- Exercise instructions
Would you reproduce every line of the material exactly?

- Entries shown
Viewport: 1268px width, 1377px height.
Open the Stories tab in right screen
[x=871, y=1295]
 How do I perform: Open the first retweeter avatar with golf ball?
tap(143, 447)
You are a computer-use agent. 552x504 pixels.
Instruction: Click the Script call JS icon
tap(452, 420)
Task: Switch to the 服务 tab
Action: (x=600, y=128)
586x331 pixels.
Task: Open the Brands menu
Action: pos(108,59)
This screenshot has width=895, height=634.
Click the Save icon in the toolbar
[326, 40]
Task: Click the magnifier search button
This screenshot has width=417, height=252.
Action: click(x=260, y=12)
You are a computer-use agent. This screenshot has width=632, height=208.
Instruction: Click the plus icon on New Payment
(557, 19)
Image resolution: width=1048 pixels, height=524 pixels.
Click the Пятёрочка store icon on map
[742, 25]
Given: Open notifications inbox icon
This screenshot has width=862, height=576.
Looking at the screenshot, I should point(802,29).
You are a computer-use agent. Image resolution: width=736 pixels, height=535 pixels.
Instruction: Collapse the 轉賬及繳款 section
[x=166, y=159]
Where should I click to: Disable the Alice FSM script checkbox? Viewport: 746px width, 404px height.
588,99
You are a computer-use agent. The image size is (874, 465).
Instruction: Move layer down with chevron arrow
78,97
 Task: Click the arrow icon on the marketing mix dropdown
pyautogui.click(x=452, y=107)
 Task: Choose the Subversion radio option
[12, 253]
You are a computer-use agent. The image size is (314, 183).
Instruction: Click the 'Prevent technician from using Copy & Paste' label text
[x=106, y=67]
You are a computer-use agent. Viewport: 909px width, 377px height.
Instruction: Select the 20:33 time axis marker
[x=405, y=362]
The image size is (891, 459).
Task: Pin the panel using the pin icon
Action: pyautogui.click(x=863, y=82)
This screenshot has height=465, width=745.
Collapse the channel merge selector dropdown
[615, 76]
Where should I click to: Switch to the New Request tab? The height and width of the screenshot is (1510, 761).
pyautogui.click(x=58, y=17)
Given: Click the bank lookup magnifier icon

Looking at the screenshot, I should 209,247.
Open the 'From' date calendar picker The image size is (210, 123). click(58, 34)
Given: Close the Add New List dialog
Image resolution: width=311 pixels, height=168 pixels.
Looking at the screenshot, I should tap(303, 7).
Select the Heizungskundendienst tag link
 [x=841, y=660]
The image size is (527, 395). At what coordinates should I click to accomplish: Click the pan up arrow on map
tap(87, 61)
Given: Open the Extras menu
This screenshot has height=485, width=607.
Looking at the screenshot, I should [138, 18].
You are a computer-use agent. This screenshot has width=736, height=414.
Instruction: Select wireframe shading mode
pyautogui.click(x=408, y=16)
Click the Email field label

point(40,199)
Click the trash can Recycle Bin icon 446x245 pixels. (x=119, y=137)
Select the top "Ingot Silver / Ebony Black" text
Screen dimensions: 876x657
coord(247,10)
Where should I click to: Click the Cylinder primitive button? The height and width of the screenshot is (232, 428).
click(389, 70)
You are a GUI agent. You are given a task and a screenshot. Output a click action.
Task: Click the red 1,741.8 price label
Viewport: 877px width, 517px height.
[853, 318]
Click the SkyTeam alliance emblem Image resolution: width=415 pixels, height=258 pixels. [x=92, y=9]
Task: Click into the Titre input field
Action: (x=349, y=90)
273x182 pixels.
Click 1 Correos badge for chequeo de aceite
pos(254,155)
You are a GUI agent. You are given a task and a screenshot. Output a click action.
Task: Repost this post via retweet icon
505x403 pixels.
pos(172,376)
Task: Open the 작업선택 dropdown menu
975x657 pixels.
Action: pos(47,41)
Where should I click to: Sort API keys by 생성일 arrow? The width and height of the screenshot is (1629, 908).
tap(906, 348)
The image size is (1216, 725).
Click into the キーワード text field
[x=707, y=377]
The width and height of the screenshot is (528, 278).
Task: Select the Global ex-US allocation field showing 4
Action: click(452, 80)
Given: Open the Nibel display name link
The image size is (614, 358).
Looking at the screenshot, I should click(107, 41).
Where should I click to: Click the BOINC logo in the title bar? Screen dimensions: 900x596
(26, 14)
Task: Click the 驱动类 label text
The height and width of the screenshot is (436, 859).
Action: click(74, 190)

- Response box
Viewport: 1268px width, 1377px height.
Open the Stories tab in right screen
[x=871, y=1295]
 How do I perform: Open the first retweeter avatar with golf ball?
tap(143, 447)
You are a computer-use agent. 552x504 pixels.
Instruction: Click the Script call JS icon
tap(452, 420)
Task: Switch to the 服务 tab
Action: (x=600, y=128)
586x331 pixels.
Task: Open the Brands menu
Action: pos(108,59)
This screenshot has width=895, height=634.
Click the Save icon in the toolbar
[326, 40]
Task: Click the magnifier search button
This screenshot has width=417, height=252.
Action: click(x=260, y=12)
You are a computer-use agent. This screenshot has width=632, height=208.
Instruction: Click the plus icon on New Payment
(557, 19)
Image resolution: width=1048 pixels, height=524 pixels.
Click the Пятёрочка store icon on map
[742, 25]
Given: Open notifications inbox icon
This screenshot has width=862, height=576.
Looking at the screenshot, I should point(802,29).
You are a computer-use agent. Image resolution: width=736 pixels, height=535 pixels.
Instruction: Collapse the 轉賬及繳款 section
[x=166, y=159]
Where should I click to: Disable the Alice FSM script checkbox? Viewport: 746px width, 404px height.
588,99
You are a computer-use agent. The image size is (874, 465).
Instruction: Move layer down with chevron arrow
78,97
 Task: Click the arrow icon on the marketing mix dropdown
pyautogui.click(x=452, y=107)
 Task: Choose the Subversion radio option
[12, 253]
You are a computer-use agent. The image size is (314, 183).
Instruction: Click the 'Prevent technician from using Copy & Paste' label text
[x=106, y=67]
You are a computer-use agent. Viewport: 909px width, 377px height.
Instruction: Select the 20:33 time axis marker
[x=405, y=362]
The image size is (891, 459).
Task: Pin the panel using the pin icon
Action: pyautogui.click(x=863, y=82)
This screenshot has height=465, width=745.
Collapse the channel merge selector dropdown
[615, 76]
Where should I click to: Switch to the New Request tab? The height and width of the screenshot is (1510, 761).
pyautogui.click(x=58, y=17)
Given: Click the bank lookup magnifier icon

Looking at the screenshot, I should 209,247.
Open the 'From' date calendar picker The image size is (210, 123). click(58, 34)
Given: Close the Add New List dialog
Image resolution: width=311 pixels, height=168 pixels.
Looking at the screenshot, I should tap(303, 7).
Select the Heizungskundendienst tag link
 [x=841, y=660]
The image size is (527, 395). At what coordinates should I click to accomplish: Click the pan up arrow on map
tap(87, 61)
Given: Open the Extras menu
This screenshot has height=485, width=607.
Looking at the screenshot, I should [138, 18].
You are a computer-use agent. This screenshot has width=736, height=414.
Instruction: Select wireframe shading mode
pyautogui.click(x=408, y=16)
Click the Email field label

point(40,199)
Click the trash can Recycle Bin icon 446x245 pixels. (x=119, y=137)
Select the top "Ingot Silver / Ebony Black" text
Screen dimensions: 876x657
coord(247,10)
Where should I click to: Click the Cylinder primitive button? The height and width of the screenshot is (232, 428).
click(389, 70)
You are a GUI agent. You are given a task and a screenshot. Output a click action.
Task: Click the red 1,741.8 price label
Viewport: 877px width, 517px height.
[853, 318]
Click the SkyTeam alliance emblem Image resolution: width=415 pixels, height=258 pixels. [x=92, y=9]
Task: Click into the Titre input field
Action: (x=349, y=90)
273x182 pixels.
Click 1 Correos badge for chequeo de aceite
pos(254,155)
You are a GUI agent. You are given a task and a screenshot. Output a click action.
Task: Repost this post via retweet icon
505x403 pixels.
pos(172,376)
Task: Open the 작업선택 dropdown menu
975x657 pixels.
Action: pos(47,41)
Where should I click to: Sort API keys by 생성일 arrow? The width and height of the screenshot is (1629, 908).
tap(906, 348)
The image size is (1216, 725).
Click into the キーワード text field
[x=707, y=377]
The width and height of the screenshot is (528, 278).
Task: Select the Global ex-US allocation field showing 4
Action: click(452, 80)
Given: Open the Nibel display name link
The image size is (614, 358).
Looking at the screenshot, I should click(107, 41).
Where should I click to: Click the BOINC logo in the title bar? Screen dimensions: 900x596
(26, 14)
Task: Click the 驱动类 label text
The height and width of the screenshot is (436, 859).
Action: click(74, 190)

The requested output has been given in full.